Give again exactly the lines that stretch from the one with "Where should I click to: Click the" to the end of the data below, including both of those lines and nothing else.

Entries taken from a collection:
--------------------
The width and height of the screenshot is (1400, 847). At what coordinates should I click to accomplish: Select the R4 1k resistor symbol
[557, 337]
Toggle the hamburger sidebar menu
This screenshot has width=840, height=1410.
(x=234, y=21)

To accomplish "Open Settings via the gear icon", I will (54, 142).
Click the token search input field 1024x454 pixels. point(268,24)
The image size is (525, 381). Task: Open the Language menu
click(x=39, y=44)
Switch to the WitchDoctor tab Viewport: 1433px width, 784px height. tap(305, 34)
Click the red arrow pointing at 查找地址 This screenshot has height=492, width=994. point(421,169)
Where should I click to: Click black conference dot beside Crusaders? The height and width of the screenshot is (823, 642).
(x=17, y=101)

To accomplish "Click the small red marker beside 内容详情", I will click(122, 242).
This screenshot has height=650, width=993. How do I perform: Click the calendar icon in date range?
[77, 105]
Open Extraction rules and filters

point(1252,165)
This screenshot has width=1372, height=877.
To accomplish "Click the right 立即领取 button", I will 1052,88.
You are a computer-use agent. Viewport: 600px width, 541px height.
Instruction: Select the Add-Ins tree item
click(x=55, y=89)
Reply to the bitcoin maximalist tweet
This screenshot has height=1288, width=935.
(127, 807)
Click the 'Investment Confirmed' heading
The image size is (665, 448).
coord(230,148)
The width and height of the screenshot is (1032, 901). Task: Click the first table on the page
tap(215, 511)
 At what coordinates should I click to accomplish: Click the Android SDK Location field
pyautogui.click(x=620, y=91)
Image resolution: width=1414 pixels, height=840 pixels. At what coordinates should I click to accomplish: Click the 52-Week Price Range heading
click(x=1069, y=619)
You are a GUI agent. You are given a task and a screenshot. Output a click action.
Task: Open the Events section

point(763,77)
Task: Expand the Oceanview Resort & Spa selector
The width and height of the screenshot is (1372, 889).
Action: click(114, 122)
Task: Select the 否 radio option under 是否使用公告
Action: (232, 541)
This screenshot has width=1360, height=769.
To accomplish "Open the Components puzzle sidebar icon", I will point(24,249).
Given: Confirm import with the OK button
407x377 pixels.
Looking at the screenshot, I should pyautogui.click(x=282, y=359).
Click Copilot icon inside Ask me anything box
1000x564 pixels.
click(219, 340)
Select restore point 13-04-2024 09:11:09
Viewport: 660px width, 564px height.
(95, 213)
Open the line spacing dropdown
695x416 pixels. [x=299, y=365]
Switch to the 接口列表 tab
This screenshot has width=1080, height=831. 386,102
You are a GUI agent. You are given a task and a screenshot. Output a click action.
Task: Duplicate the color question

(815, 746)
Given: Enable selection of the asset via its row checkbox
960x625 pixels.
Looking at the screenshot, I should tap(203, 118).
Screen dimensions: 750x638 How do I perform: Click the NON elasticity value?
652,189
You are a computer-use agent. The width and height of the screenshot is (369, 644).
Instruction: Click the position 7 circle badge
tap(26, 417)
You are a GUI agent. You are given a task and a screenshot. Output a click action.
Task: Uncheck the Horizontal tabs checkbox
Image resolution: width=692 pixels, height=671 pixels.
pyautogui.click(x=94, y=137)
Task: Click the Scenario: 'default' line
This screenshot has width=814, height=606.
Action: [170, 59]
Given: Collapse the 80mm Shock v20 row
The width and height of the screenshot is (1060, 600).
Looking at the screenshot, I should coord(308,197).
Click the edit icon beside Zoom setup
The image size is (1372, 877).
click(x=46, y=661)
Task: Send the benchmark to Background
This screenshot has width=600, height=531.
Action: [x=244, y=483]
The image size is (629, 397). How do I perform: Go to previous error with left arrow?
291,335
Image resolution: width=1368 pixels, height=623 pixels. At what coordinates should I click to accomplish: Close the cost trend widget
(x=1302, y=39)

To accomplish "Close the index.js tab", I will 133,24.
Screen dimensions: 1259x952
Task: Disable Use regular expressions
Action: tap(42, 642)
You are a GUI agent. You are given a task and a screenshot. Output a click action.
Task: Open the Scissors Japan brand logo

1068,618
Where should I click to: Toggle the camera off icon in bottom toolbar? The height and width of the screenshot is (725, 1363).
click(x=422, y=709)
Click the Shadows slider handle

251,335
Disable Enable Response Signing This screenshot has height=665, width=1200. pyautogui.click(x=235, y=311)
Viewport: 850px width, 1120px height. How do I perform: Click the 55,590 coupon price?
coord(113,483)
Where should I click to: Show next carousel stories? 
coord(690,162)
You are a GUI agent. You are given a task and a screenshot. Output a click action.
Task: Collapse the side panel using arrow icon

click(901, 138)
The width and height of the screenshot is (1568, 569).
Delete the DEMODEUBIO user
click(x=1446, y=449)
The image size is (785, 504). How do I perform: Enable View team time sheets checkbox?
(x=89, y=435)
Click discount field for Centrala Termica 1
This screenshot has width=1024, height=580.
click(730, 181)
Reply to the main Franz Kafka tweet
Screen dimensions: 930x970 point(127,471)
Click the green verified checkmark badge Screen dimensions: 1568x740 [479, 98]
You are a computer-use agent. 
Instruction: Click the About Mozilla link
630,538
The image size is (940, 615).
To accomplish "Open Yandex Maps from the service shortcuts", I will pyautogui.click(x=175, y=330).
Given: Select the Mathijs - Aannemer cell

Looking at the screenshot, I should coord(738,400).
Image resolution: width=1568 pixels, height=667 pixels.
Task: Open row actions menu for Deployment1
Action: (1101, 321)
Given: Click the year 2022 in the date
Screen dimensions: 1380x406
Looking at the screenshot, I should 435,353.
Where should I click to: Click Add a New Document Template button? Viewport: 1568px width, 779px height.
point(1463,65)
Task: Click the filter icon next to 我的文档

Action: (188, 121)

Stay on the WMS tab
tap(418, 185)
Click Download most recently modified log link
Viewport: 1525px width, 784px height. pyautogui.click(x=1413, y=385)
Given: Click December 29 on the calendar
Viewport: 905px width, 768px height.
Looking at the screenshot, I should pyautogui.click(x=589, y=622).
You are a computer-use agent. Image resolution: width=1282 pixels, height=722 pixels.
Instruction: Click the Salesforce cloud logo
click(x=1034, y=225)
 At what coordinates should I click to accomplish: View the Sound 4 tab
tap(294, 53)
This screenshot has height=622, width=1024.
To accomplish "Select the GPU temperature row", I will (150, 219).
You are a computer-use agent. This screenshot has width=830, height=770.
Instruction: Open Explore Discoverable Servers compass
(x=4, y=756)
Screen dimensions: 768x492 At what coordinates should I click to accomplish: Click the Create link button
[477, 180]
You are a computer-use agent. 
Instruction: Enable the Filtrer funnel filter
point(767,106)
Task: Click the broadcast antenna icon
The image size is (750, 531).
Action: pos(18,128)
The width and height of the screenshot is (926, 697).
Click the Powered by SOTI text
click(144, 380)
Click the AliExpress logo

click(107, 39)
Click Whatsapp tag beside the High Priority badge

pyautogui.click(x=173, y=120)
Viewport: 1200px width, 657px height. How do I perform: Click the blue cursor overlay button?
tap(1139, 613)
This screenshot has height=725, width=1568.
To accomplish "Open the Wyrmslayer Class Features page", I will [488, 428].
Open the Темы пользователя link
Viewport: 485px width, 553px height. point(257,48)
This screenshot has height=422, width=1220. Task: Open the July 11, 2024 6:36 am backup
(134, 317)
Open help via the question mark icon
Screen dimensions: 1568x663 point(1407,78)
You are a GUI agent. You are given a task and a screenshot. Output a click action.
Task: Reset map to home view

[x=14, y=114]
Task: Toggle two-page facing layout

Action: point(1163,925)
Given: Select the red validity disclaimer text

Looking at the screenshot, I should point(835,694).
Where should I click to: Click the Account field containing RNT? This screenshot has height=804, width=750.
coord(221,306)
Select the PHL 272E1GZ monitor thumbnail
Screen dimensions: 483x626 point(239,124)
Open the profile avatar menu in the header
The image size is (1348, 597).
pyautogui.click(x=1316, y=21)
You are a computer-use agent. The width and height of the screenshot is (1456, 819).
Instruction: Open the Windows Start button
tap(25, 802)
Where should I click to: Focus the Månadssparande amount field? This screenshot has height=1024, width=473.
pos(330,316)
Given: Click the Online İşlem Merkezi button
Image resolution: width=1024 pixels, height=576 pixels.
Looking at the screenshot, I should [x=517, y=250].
--------------------
## Your response
Where should I click to: Click the Account field containing RNT? This screenshot has height=804, width=750.
coord(221,306)
Select the PHL 272E1GZ monitor thumbnail
Screen dimensions: 483x626 point(239,124)
Open the profile avatar menu in the header
The image size is (1348, 597).
pyautogui.click(x=1316, y=21)
You are a computer-use agent. The width and height of the screenshot is (1456, 819).
Instruction: Open the Windows Start button
tap(25, 802)
Where should I click to: Focus the Månadssparande amount field? This screenshot has height=1024, width=473.
pos(330,316)
Given: Click the Online İşlem Merkezi button
Image resolution: width=1024 pixels, height=576 pixels.
Looking at the screenshot, I should [x=517, y=250].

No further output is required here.